### What needs to be done
Set the listing down once more, exactly as given.

### Data records
»»
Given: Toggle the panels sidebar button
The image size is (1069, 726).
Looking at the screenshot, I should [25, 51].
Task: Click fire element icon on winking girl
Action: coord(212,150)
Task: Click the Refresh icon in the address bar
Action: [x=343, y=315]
««
### Exercise output
Given: Toggle the panels sidebar button
The image size is (1069, 726).
Looking at the screenshot, I should [25, 51].
Task: Click fire element icon on winking girl
Action: coord(212,150)
Task: Click the Refresh icon in the address bar
Action: [x=343, y=315]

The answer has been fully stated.